Segment Start: Data under study
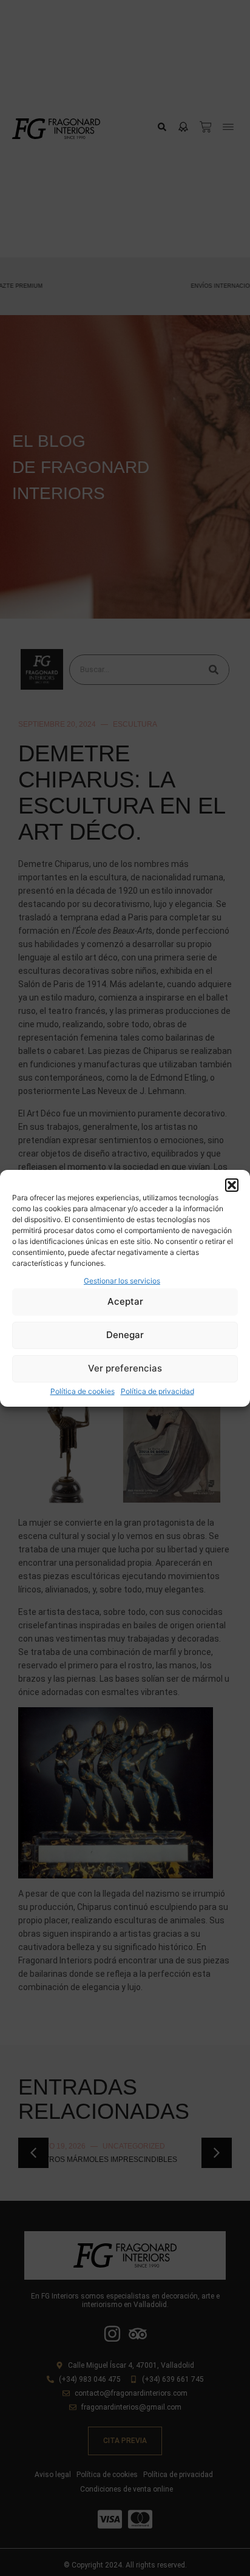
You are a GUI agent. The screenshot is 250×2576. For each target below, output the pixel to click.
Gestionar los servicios (122, 1280)
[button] (232, 1185)
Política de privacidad (157, 1391)
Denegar (125, 1335)
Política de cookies (82, 1391)
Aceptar (125, 1301)
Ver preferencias (125, 1368)
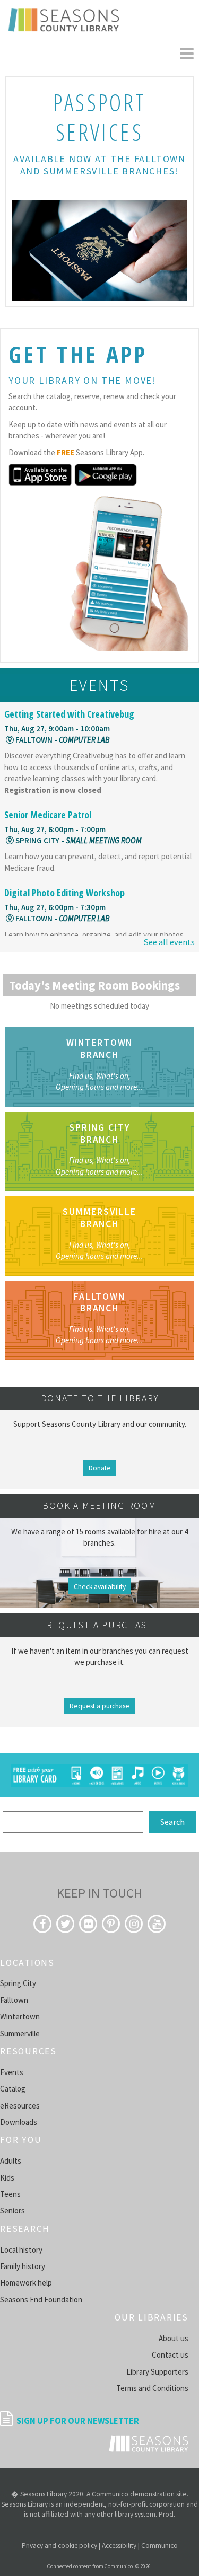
Segment End: Data under study
Whenever the word "Política" shows up in a line of the entries above, copy that line.

Política de privacidad (157, 1391)
Política de cookies (82, 1391)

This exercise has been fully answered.